# Topic Modeling on News Headlines

#### Dataset:

The dataset is from Kaggle which includes over 1 million news headline published over a period of 17 years.
https://www.kaggle.com/therohk/million-headlines

#### Problem Statement:

Our goal in this analysis is to find the topics of the news headlines and make predictions on unseen documents using Gensim LDA model. 

### Sample the Data

In [1]:
import pandas as pd

data = pd.read_csv('abcnews-date-text.csv')
data.head()

Unnamed: 0,publish_date,headline_text
0,20030219,aba decides against community broadcasting lic...
1,20030219,act fire witnesses must be aware of defamation
2,20030219,a g calls for infrastructure protection summit
3,20030219,air nz staff in aust strike for pay rise
4,20030219,air nz strike to affect australian travellers


In [2]:
len(data)

1186018

There are 1,186,018 records which is too many for this practice analysis, therefore, we will take a random sample of 10,000 records from the dataset.

In [3]:
documents = data.sample(10000, random_state=42)
len(documents)

10000

In [4]:
documents = documents.reset_index(drop=True)
documents.head()

Unnamed: 0,publish_date,headline_text
0,20090902,extended interview terence higgins speaks with...
1,20100329,council ceo temporarily replaced
2,20160410,adelaide united finally breaks a league premie...
3,20090921,rocca hangs up the boots
4,20071114,syphilis threatens rare marsupial with extinction


### Preprocess the Text

In this step, we are going to turn the text into a bag-of-words representation, then use lemmatize and stemming techniques to reduce the inflectional forms of each word into a common base or root.

In [5]:
import gensim
from gensim.utils import simple_preprocess
from gensim.parsing.preprocessing import STOPWORDS
from nltk.stem import WordNetLemmatizer, SnowballStemmer
import numpy as np
np.random.seed(42)

In [6]:
def lemmatize_stemming(doc):
    stemmer = SnowballStemmer('english')
    return stemmer.stem(WordNetLemmatizer().lemmatize(doc, pos='v'))

def text_preprocess(doc):
    # min_len and max_len: minimum and maximum lengths of token (inclusive)
    processed_words = gensim.utils.simple_preprocess(doc,min_len=3, max_len=15)  
    stop_words = gensim.parsing.preprocessing.STOPWORDS
    tokens = [lemmatize_stemming(token) for token in processed_words if token not in stop_words]

    return tokens

In [7]:
doc_sample = documents.iloc[551,1]  
print(doc_sample)
print()
print(text_preprocess(doc_sample))

council awaits temple tourism decision

['council', 'await', 'templ', 'tourism', 'decis']


In [8]:
processed_docs = documents['headline_text'].apply(text_preprocess)

### Convert Corpus to Vectors 
There are 2 ways of transforming corpus to word vectors.

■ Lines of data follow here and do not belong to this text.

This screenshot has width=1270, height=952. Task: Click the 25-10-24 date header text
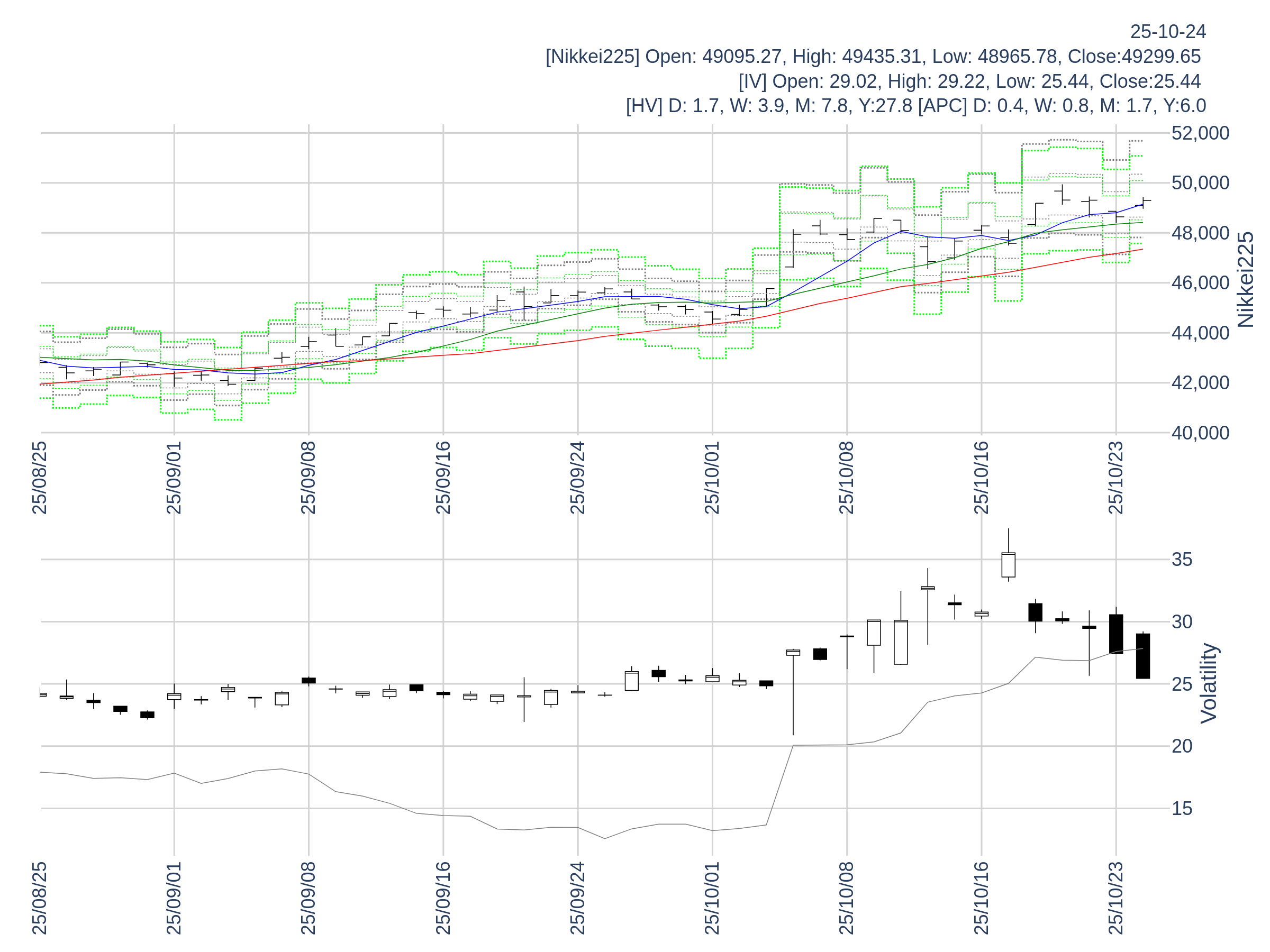click(x=1168, y=32)
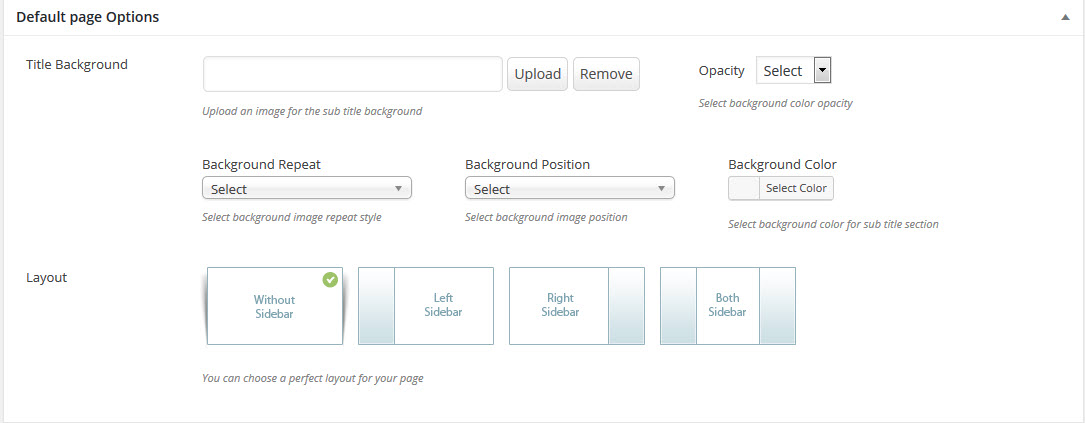Click the Opacity dropdown arrow icon
This screenshot has height=423, width=1085.
pyautogui.click(x=822, y=71)
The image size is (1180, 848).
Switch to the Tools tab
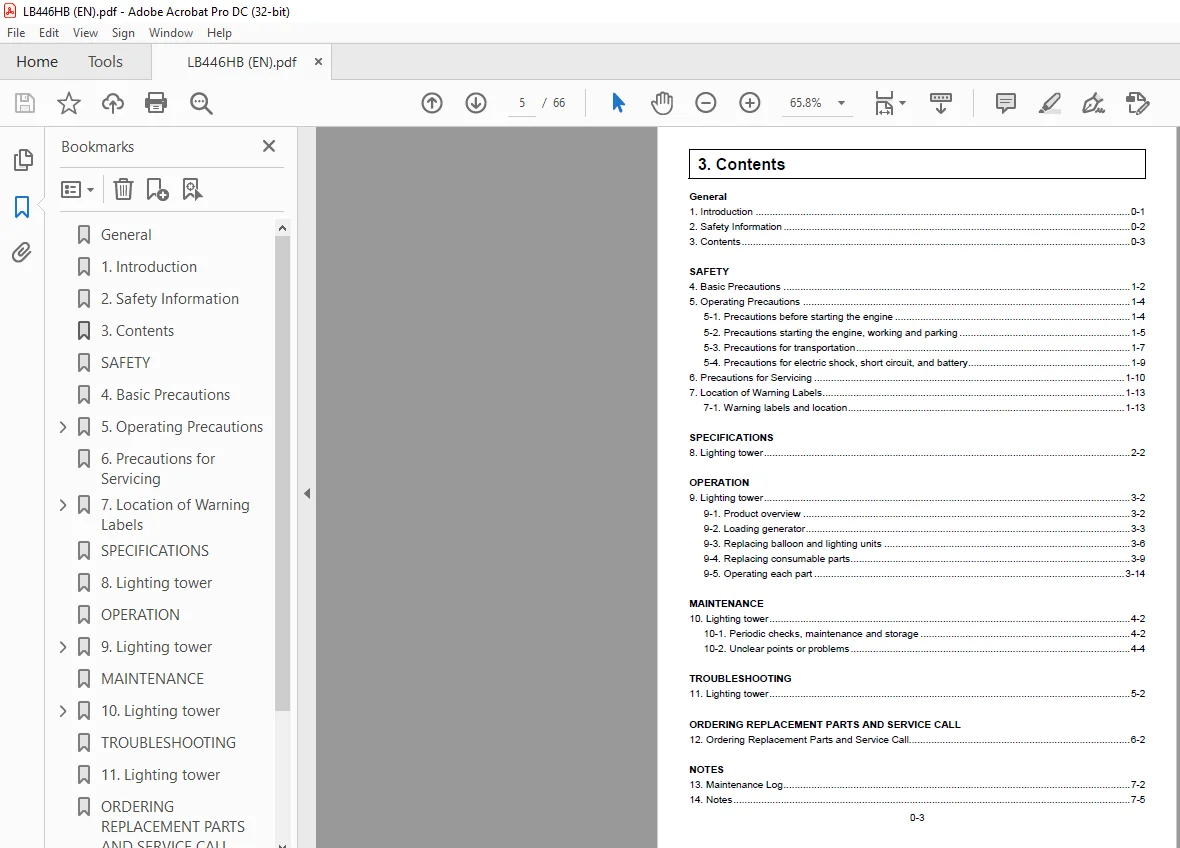pos(105,62)
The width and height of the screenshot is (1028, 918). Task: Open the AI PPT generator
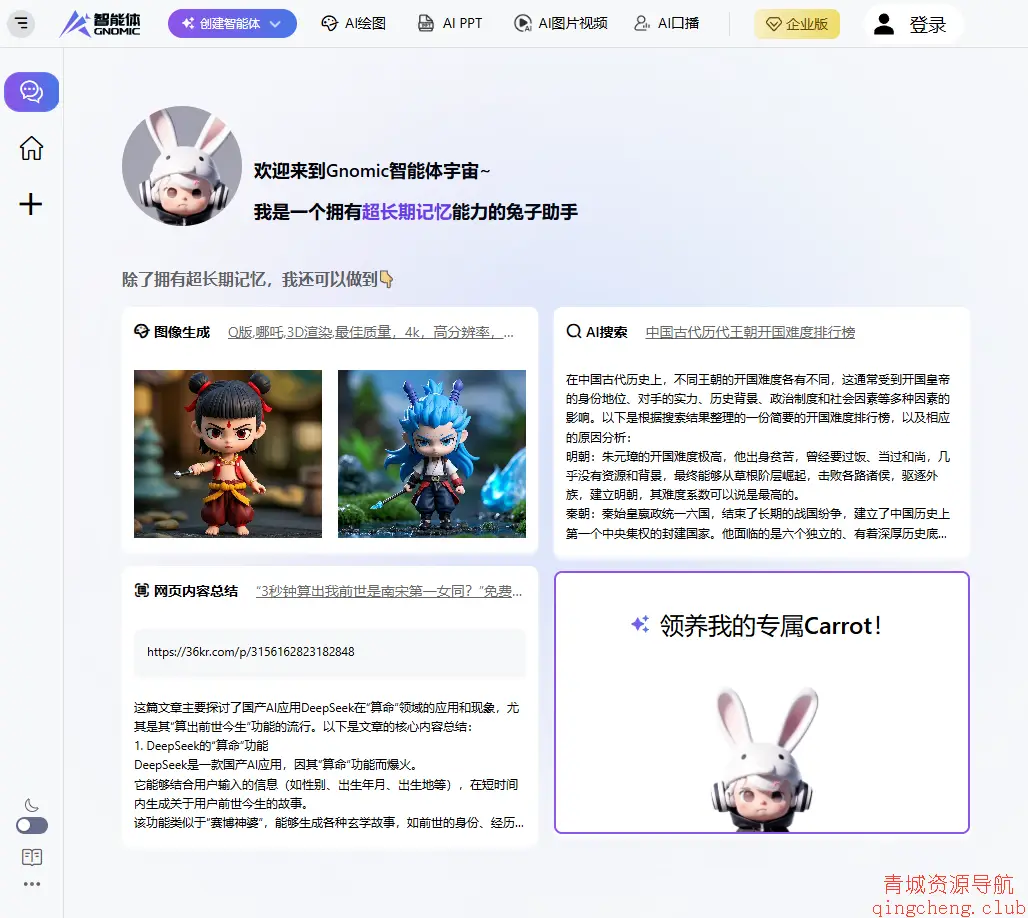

One is Bag-of-words representation which uses word count, so the word order does not matter. Another way is tf-idf which transforms Bag-of-words word count into word weight. First, we will try Bag-of-words approach.

#### 1. Bag-of-Words

In [9]:
# create a dictionary - a mapping between words and their integer ids

dictionary = gensim.corpora.Dictionary(processed_docs)  # this dictionary is not the regular Python dictionary

Take a look at the first 10 words in the dictionary. Note the dictionary consists of the word ID and the word pairs. The word ID is created for this specific corpus.

In [10]:
# print out the first 10 words in the dictionary

for i, (k, v) in enumerate(dictionary.iteritems()):
    print(k, v)
    if i > 10:
        break

0 extend
1 higgin
2 interview
3 speak
4 terenc
5 ceo
6 council
7 replac
8 temporarili
9 adelaid
10 break
11 drought


Next, we are going to filter the dictionary with some parameters.The `filter_extremes` method filters out tokens in the dictionary by their frequency.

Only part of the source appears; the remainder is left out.